(EXERCISE DATA begins)
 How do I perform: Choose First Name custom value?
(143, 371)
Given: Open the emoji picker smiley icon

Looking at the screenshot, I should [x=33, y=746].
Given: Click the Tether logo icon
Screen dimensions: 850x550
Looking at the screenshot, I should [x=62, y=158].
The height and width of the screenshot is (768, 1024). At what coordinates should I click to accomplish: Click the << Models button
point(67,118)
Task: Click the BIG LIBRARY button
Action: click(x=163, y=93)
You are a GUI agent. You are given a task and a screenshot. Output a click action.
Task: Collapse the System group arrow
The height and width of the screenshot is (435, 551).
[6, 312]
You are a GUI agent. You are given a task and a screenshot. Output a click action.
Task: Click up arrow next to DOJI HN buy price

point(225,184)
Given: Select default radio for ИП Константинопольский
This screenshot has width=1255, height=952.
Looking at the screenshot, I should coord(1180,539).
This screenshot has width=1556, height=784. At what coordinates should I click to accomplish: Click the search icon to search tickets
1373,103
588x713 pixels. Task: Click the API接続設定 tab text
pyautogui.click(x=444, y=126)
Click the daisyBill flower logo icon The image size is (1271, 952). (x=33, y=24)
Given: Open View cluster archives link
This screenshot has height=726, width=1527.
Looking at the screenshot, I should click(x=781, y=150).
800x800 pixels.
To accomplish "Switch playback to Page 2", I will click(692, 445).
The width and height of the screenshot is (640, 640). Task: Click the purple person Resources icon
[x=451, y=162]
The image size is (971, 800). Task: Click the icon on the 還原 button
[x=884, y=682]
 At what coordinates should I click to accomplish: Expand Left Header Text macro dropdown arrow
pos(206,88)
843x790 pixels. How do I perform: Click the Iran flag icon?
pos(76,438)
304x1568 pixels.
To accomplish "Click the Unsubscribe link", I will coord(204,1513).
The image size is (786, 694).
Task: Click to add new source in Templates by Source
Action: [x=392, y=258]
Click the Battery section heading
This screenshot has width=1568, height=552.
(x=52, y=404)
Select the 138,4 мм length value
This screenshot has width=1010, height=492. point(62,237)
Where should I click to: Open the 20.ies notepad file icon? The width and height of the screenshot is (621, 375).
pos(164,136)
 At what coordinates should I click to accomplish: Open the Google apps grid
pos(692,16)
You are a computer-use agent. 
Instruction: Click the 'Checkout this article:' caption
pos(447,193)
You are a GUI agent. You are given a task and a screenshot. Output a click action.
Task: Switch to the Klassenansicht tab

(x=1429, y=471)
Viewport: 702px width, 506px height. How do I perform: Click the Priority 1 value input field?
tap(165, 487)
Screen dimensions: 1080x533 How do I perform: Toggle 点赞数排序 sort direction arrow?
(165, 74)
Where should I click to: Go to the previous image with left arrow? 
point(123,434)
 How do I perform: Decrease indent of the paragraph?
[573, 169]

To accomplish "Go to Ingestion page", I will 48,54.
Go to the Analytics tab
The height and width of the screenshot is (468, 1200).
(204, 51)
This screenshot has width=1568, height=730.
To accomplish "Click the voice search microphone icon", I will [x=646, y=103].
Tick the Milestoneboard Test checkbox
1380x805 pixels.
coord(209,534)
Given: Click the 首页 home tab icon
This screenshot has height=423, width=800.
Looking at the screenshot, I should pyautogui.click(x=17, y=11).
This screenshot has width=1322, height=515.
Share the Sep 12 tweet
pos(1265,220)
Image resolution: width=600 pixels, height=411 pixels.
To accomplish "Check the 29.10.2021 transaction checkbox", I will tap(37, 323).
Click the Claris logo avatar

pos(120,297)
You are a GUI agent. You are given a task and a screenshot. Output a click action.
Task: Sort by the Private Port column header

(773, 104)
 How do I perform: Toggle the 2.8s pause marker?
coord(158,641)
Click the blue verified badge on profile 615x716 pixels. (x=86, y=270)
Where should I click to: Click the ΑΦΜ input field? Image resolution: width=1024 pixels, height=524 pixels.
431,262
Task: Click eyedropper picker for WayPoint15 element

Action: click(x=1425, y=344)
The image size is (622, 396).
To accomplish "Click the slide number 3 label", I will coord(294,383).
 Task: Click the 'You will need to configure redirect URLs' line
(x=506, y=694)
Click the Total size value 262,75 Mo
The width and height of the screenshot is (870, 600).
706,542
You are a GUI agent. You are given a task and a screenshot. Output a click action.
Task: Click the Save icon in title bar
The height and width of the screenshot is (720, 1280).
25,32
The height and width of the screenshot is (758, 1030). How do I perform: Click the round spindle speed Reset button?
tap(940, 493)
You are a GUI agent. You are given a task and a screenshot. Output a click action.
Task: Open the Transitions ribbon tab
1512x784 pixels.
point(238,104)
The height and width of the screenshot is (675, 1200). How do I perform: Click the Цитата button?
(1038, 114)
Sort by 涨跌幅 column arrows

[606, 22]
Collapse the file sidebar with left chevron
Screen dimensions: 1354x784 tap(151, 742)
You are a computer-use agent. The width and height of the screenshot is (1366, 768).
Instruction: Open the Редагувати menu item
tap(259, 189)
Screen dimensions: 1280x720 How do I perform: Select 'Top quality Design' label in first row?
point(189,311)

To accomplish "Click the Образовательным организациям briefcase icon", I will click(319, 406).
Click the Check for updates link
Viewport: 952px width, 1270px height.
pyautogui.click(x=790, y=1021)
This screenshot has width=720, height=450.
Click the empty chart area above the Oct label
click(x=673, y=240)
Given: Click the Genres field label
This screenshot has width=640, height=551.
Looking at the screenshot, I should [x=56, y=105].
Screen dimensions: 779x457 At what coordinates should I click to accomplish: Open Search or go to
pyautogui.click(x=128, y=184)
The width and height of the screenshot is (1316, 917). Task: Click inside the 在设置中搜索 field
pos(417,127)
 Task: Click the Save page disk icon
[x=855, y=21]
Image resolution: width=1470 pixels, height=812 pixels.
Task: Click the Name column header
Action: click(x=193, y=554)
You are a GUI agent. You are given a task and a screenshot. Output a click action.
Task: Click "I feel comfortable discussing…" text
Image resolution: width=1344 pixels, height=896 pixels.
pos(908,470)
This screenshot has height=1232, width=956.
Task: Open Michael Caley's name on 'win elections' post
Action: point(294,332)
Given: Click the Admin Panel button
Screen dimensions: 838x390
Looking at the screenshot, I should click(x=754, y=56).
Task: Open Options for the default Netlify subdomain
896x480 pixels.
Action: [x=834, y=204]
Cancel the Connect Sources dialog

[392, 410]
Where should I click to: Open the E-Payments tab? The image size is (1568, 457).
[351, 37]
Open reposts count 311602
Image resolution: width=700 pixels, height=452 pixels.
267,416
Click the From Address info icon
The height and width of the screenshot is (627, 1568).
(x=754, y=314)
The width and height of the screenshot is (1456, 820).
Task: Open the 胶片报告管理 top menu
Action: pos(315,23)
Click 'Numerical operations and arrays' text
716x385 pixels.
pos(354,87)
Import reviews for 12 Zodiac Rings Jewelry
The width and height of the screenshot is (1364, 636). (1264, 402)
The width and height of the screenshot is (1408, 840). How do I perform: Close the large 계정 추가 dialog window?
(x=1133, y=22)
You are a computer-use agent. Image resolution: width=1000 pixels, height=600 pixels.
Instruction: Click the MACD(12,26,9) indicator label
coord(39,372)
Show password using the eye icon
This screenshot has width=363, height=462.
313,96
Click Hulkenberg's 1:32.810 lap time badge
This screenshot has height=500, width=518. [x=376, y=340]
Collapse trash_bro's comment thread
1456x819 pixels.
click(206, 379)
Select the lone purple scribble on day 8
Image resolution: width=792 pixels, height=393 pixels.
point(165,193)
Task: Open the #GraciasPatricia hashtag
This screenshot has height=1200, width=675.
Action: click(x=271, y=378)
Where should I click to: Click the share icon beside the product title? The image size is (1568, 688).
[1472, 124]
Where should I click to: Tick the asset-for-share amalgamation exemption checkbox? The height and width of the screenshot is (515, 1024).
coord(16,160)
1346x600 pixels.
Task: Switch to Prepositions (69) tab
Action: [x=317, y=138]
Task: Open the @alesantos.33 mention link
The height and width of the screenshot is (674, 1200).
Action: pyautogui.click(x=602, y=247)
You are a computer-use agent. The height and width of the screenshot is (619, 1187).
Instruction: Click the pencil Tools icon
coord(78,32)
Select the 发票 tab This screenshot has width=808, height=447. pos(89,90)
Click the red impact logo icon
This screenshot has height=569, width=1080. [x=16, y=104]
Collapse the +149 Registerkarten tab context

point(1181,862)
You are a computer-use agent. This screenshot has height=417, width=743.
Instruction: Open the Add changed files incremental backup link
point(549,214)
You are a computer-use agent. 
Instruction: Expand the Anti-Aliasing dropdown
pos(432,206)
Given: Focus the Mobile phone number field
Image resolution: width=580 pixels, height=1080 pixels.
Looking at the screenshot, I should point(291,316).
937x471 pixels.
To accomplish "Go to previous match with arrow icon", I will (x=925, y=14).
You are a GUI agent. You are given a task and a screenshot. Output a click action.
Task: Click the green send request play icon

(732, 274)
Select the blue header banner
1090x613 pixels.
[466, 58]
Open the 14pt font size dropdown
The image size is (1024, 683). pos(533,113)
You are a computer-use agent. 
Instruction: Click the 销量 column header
(EXERCISE DATA ends)
→ DIRECTIONS: Every line from the one with "Task: Click the green send request play icon" to the end of the records above should be returned exactly, and no other lines.

→ RESPONSE:
Task: Click the green send request play icon

(732, 274)
Select the blue header banner
1090x613 pixels.
[466, 58]
Open the 14pt font size dropdown
The image size is (1024, 683). pos(533,113)
You are a computer-use agent. 
Instruction: Click the 销量 column header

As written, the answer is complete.